L'[1], en réponse à cet appel, demande à la cour de :

à titre principal :

- juger que le licenciement de Mme [C] [S] est fondé sur une cause réelle et sérieuse,

- Juger qu'aucune discrimination en matière de rémunération n'a été commise à son

égard.

En conséquence,

- Confirmer le jugement attaqué,

- Débouter Madame [S] de l'intégralité de ses demandes.

A titre subsidiaire,

- Juger que Madame [S] ne justifie pas d'un préjudice à hauteur de ses

demandes,

En conséquence,

- Réduire les indemnités sollicitées à de plus justes proportions.

A titre reconventionnel,

- Condamner Madame [S] à 2.000 € au titre de l'article 700 du Code de procédure civile,

- Laisser les entiers dépens à la charge de Madame [S].

L'association compte plus de 11 salariés.

Le salaire brut moyen mensuel de Mme [C] [S] était de 1463,92 €.

La convention collective de l'animation socioculturelle est applicable à la relation de travail.

Les motifs de la Cour :

Vu le jugement du conseil de prud'hommes, les pièces régulièrement communiquées et les conclusions des parties, soutenues oralement à l'audience, auxquels il convient de se référer pour plus ample information sur les faits, les positions et prétentions des parties.

Sur la rupture du contrat de travail de Mme [C] [S]

La lettre de licenciement adressée à Mme [C] [S] le 25 juillet 2005 est rédigée comme suit : 'Nous faisons suite à l'entretien que nous avons eu le 22 juillet au cours duquel nous vous avons remis un dossier relatif au PARE (Plan d'Aide de Retour à l'Emploi) anticipé et un document relatif à la CRP (Convention de Reclassement Personnalisé) et sommes au regret de vous notifier votre licenciement pour motif économique...

En ce qui concerne les motifs de ce licenciement, il s'agit de ceux qui vous ont été indiqués, à savoir :

L'association connaît actuellement de graves difficultés économiques sur lesquelles le Comité d'entreprise a été informé et consulté.
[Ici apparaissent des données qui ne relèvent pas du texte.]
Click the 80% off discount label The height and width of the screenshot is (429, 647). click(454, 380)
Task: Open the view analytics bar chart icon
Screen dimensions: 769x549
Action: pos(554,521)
En effet, l'exercice 2004 s'est soldé par un déficit de 688.000 €. L'association ayant déjà connu en 2002 une perte de 325.000 €, des mesures de redressement urgentes doivent être prises.

Cette situation économique résulte notamment :

- d'une baisse importante de nos ressources tant au niveau des subventions que des ventes. - d'une augmentation des frais de fonctionnement.

- de difficultés de trésorerie.

En l'absence de toute mesure, les prévisions sur l'exercice 2005 confirment que la situation économique de l'EPE IDF irait en s'aggravant, mettant en danger la pérennité de la structure.

Afin de tout mettre en 'uvre pour éviter une telle extrémité et tenter de retrouver un équilibre financier en 2006, l'EPE IDF a décidé de se restructurer en :

- limitant les frais de fonctionnement,

- réduisant la masse salariale de l'association par la suppression de certains postes

administratifs et supports jugés non indispensables, sans réduire les effectifs dits « productifs ».

Afin d'améliorer le fonctionnement de l'EPE IDF, nous avons été contraints de vous proposer par lettre recommandée avec accusé de réception du 11 février une modification de votre contrat de travail.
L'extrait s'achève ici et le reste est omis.